Monday, May 21st, 2018

Prime Minister Tun Dr Mahathir Mohamad said as a democratic nation, there must be separation of powers between the legislative, judicial and executive. (Pix by MOHD FADLI HAMZAH)

PUTRAJAYA: Prime Minister Tun Dr Mahathir Mohamad said as a democratic nation, there must be separation of powers between the legislative, judicial and executive.

Speaking to civil servants here, this morning, the prime minister said the separation of powers was paramount to have the check-and-balance system in place.

Failure to do so, the prime minister warned that undesired things would happen.

“If there is no separation of powers with one taking control over others, there will be no (efforts) to criticise or reprimand things that are against the country’s law,” he added.

The prime minister also said with a clean government, Malaysia could face all challenges.

In this respect, Dr Mahathir called on all civil servants to give their undivided support to him as long as his actions do not contravene with the law.

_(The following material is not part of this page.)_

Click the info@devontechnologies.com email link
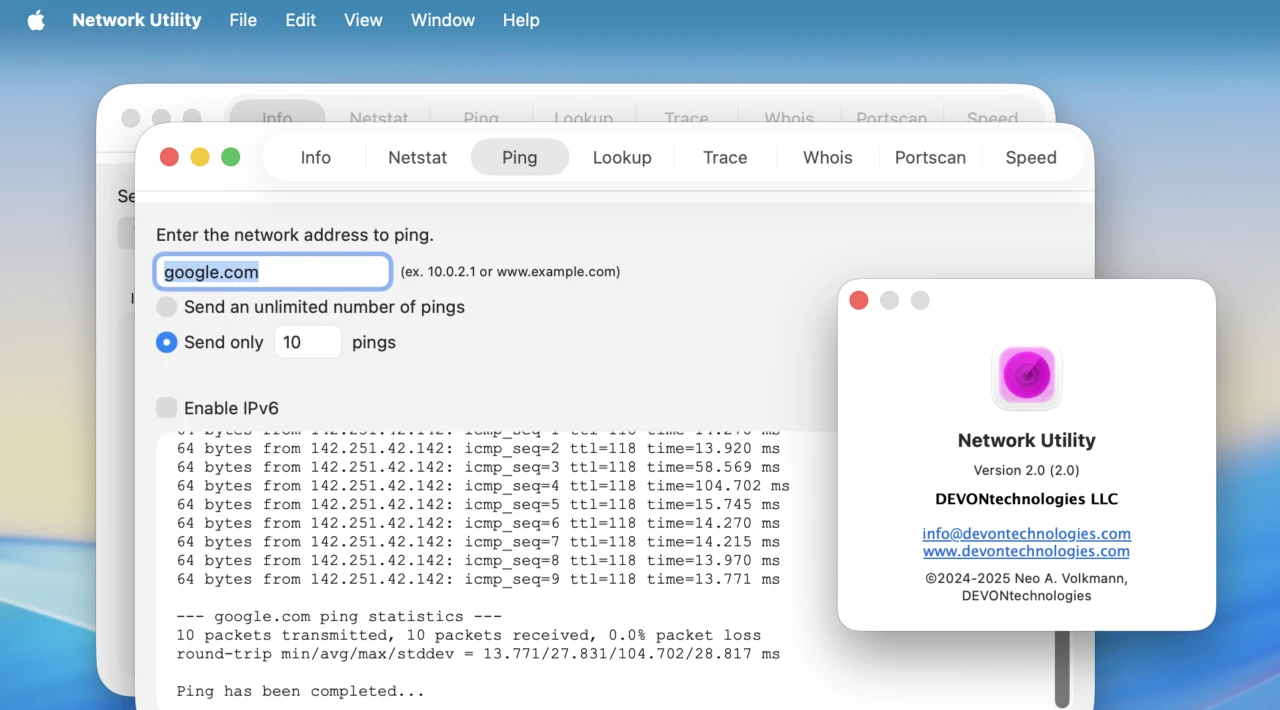Image resolution: width=1280 pixels, height=710 pixels. point(1026,533)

He also said possible changes were being thoroughly studied now.

But, Dr Mahathir said it was too soon to disclose what they would be as he was still gathering all information.

The prime minister expressed his hope that changes could be made without raising costs or creating new institutions.

“We should optimise the existing institutions,” he said.

Dr Mahathir had his first official meeting with civil servants today after he was sworn in as the country’s seventh Prime Minister following Pakatan Harapan’s (PH) win in the 14th General Election (GE14).

By NST Team.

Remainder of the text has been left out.